Root zone timeout and workarounds?

Tue Feb 20 02:00:15 UTC 2001

When you say the "resolvers" are timing out, do you mean caching nameservers
doing recursive lookups, or do you mean stub resolvers? Stub resolvers will by
default try the queries in the order of their nameserver list. If you have the 4
colocated servers first in that list, followed by the remote server, then I'm not
surprised that the queries are timing out. Perhaps you should consider putting
the remote server second or third in the list to reduce the possibility of
timeout. In some versions of BIND 8 there was a "rotate" resolver option which
would cause the stub resolver to rotate the nameserver list for each query. But
that option appears to be gone as of BIND 9, so I wouldn't rely on it.

If the "resolvers" to which you referred are caching nameservers, then I don't
understand why you're seeing the behavior you're seeing -- caching nameservers
should quickly penalize "down" servers and home in on the remaining "up" server,
even if it historically responds to queries much more slowly than the others. I'm
assuming, however, that all 5 of the servers are listed in the NS records for
each of the zones and that the remote nameserver is, in fact, responding
authoritatively for all of the zones it should be.

To further troubleshoot a lack of adaptive behavior between your caching
nameservers and your authoritative nameservers, you may have to crank up
debugging while in failure mode and laboriously interpret the debugging output.

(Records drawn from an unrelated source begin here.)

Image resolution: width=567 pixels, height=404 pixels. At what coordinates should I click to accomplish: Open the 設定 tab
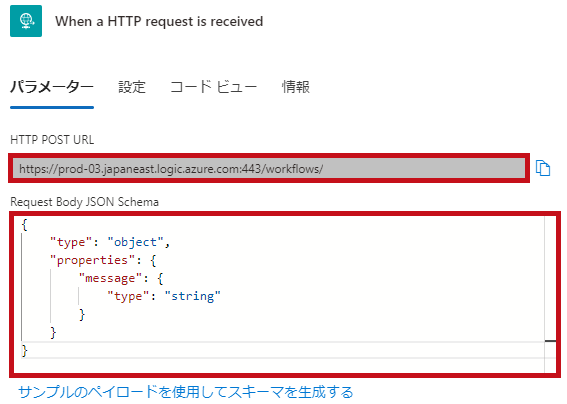pos(132,87)
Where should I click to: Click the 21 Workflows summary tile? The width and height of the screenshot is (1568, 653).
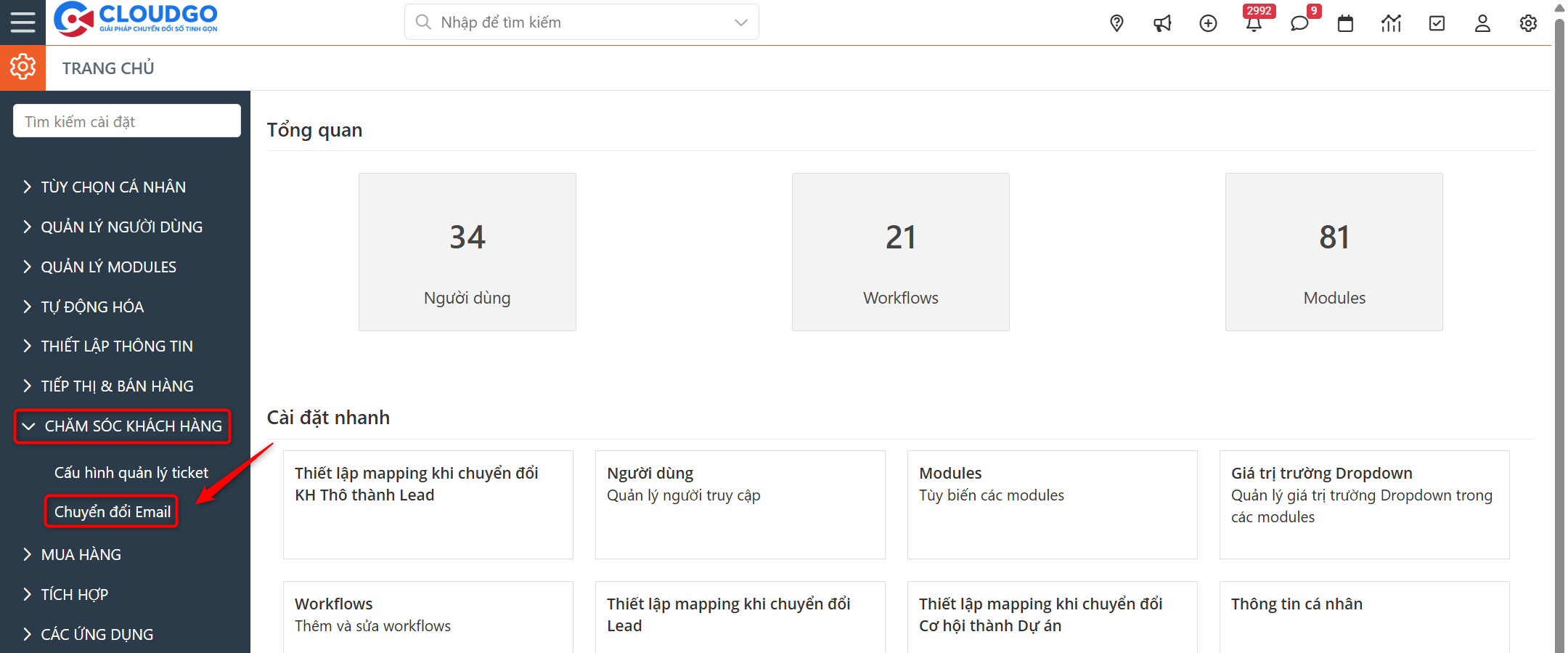pos(900,252)
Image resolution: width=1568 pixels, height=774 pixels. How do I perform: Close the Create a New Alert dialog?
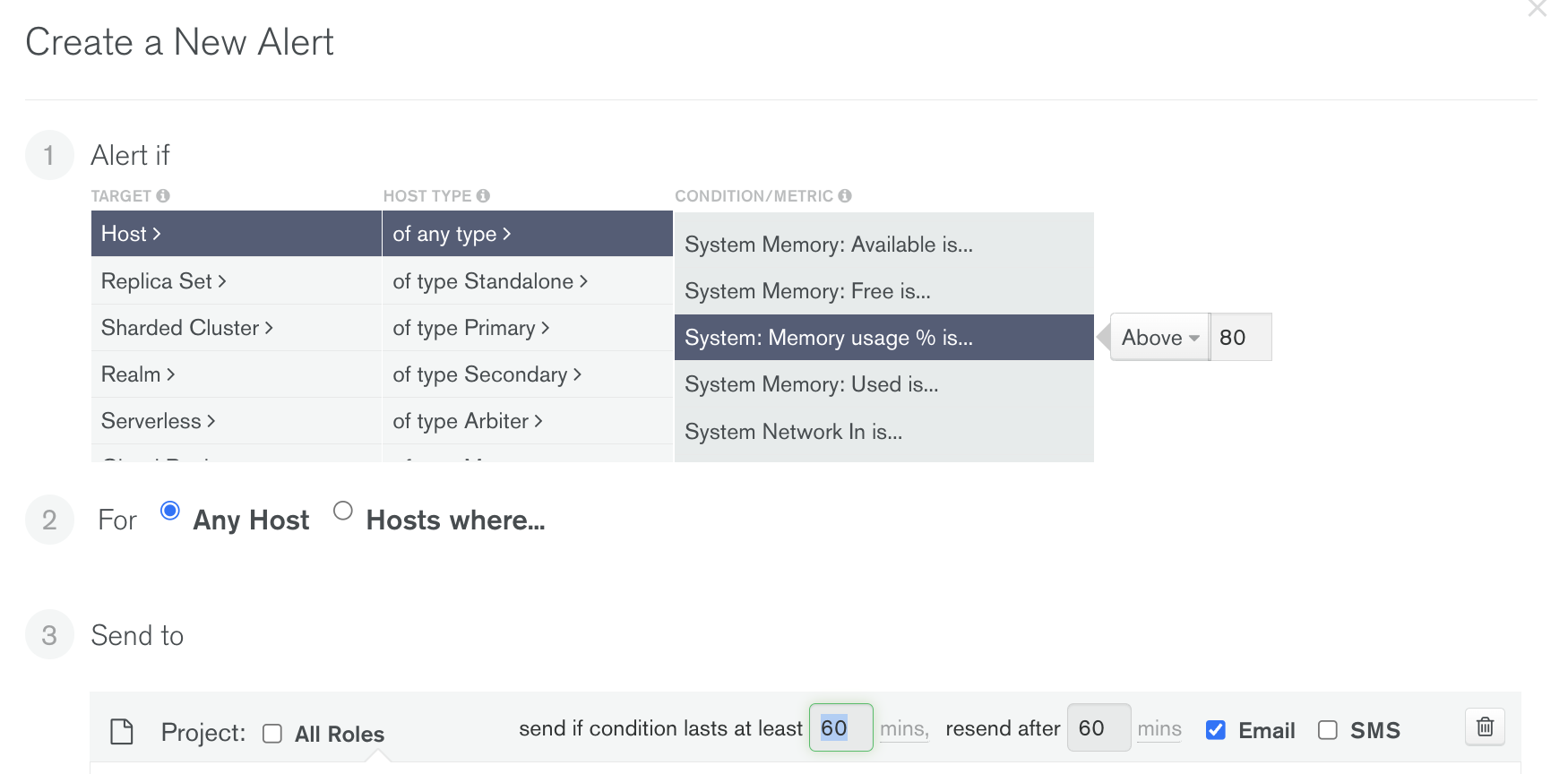pos(1538,9)
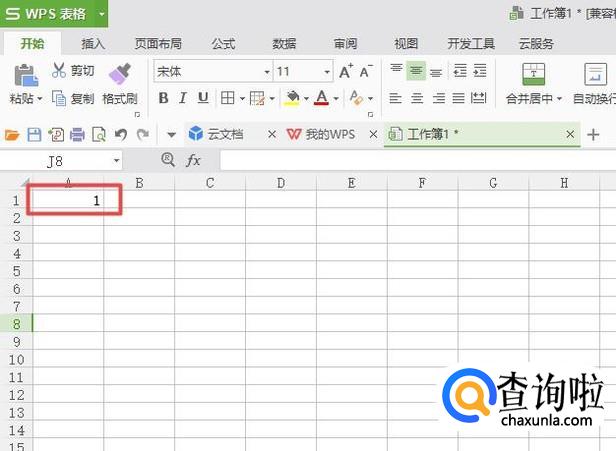Toggle Italic formatting
616x451 pixels.
[x=183, y=98]
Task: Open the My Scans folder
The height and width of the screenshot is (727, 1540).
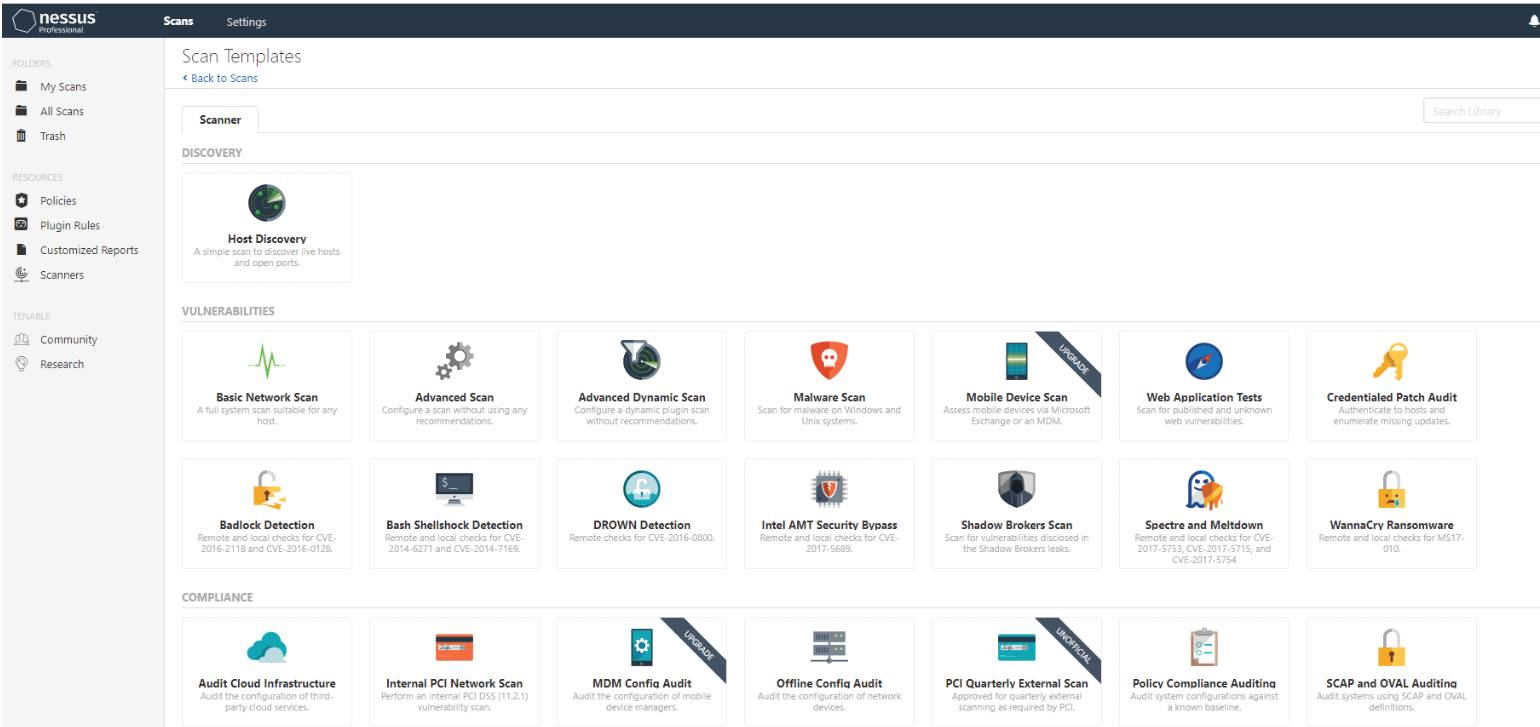Action: pyautogui.click(x=63, y=87)
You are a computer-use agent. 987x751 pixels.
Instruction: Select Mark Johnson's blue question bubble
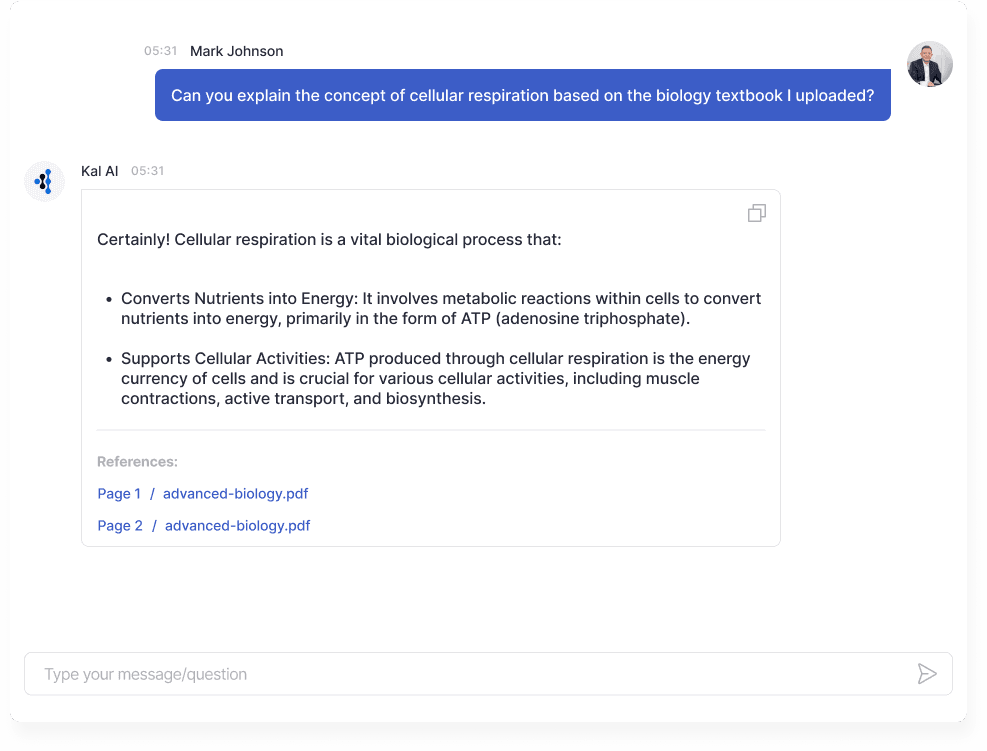click(x=522, y=95)
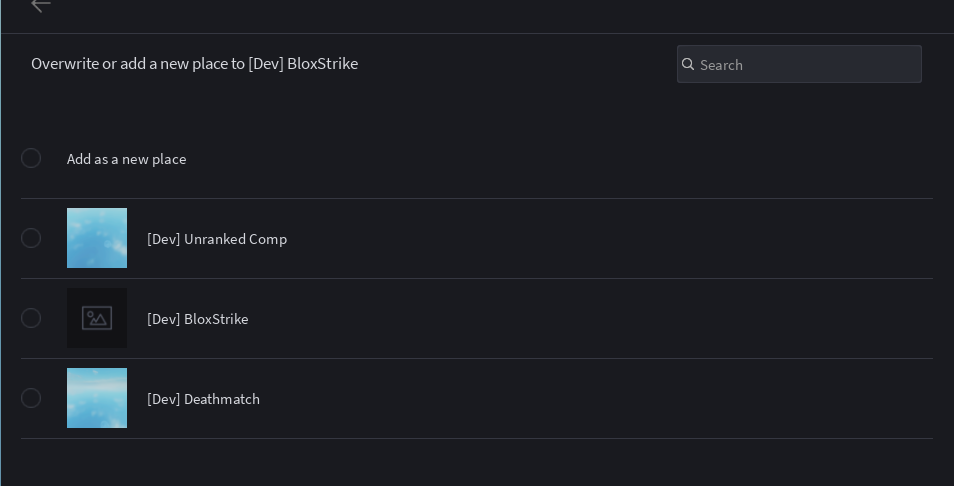This screenshot has height=486, width=954.
Task: Go back using the left arrow icon
Action: [41, 5]
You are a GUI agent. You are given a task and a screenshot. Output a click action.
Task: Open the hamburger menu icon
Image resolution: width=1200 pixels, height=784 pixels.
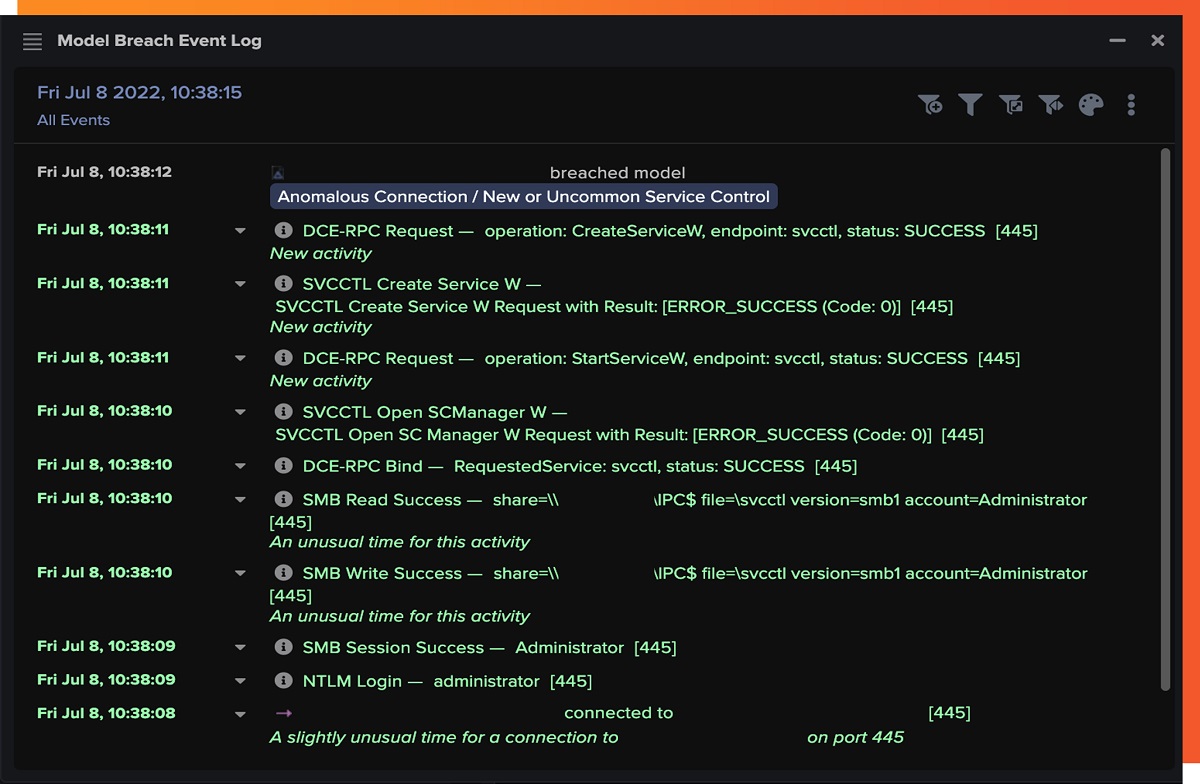click(32, 41)
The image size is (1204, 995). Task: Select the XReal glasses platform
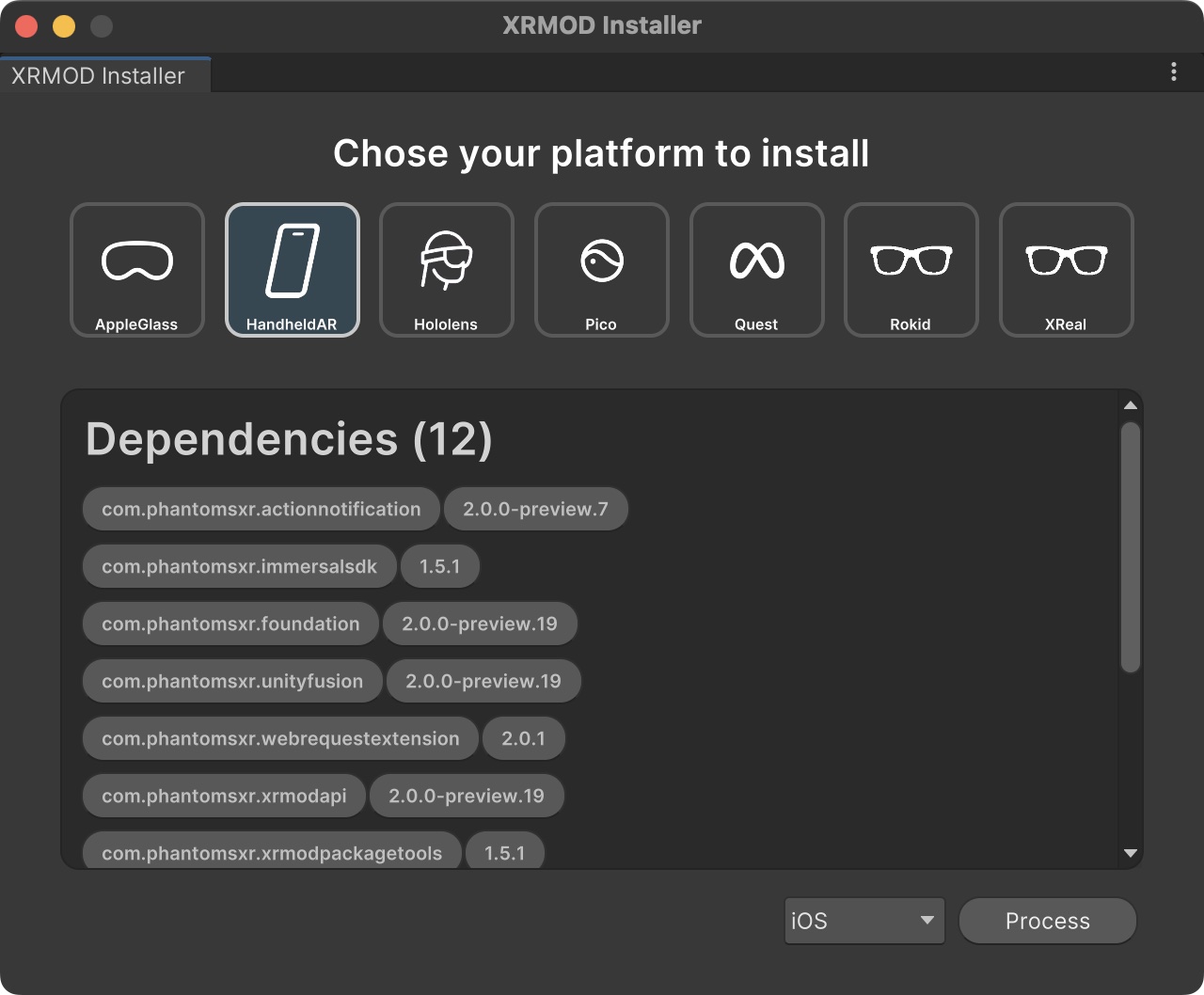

Another thing just occurred to me: are these "resolvers" by any chance
*forwarding* servers running pre-BIND-8.2.3 code? There were shortcomings in the
forwarding code prior to BIND 8.2.3...

- Kevin

denon wrote:

> I've been digging through the archives, usenet as well as a variety of
> other tech docs in search of the answer for my question.  I haven't come up
> with any results, but if this is a "frequently asked question", please
> don't be afraid to throw me to a url.
>
> Here's the situation we've got:  I have a situation, where I've got the
> need for a relatively highly redundant dns system (who doesn't? :). On an
> Internet domain, as a test, I've listed 5 nameservers. One of the
> nameservers is at a remote location, and the other 4 are at various places
> within our internal network.  Due to the fact that the internal network is
> all geographically in the same area, there's a "good chance" all 4 here
> would go down at the same time. We don't presently have the facilities for
> more than one off-site, but I think it's safe to rely on just one.
>
> The problem is this: When I take down the 4 internal nameservers (when I
> say take down, I mean ndc stop, not just drop the zone), the 5th nameserver
> outside responds just fine. However, I think most resolvers are timing out
> before it does. Shouldn't the root servers respond faster than the resolver
> times out? While the 4 are down, if you resolve something 10 times in a
> row, maybe 6 times it'll time out, and 4 times it'll resolve. (assuming you
> resolve something different from the same zone each time .. not caching/etc.).
>
> Is this a common problem? If all 4 of the internal nameservers go down,
> will the 5th be of any use?
>
> I'd appreciate any insight you can give me, TIA.
>
> Best Regards.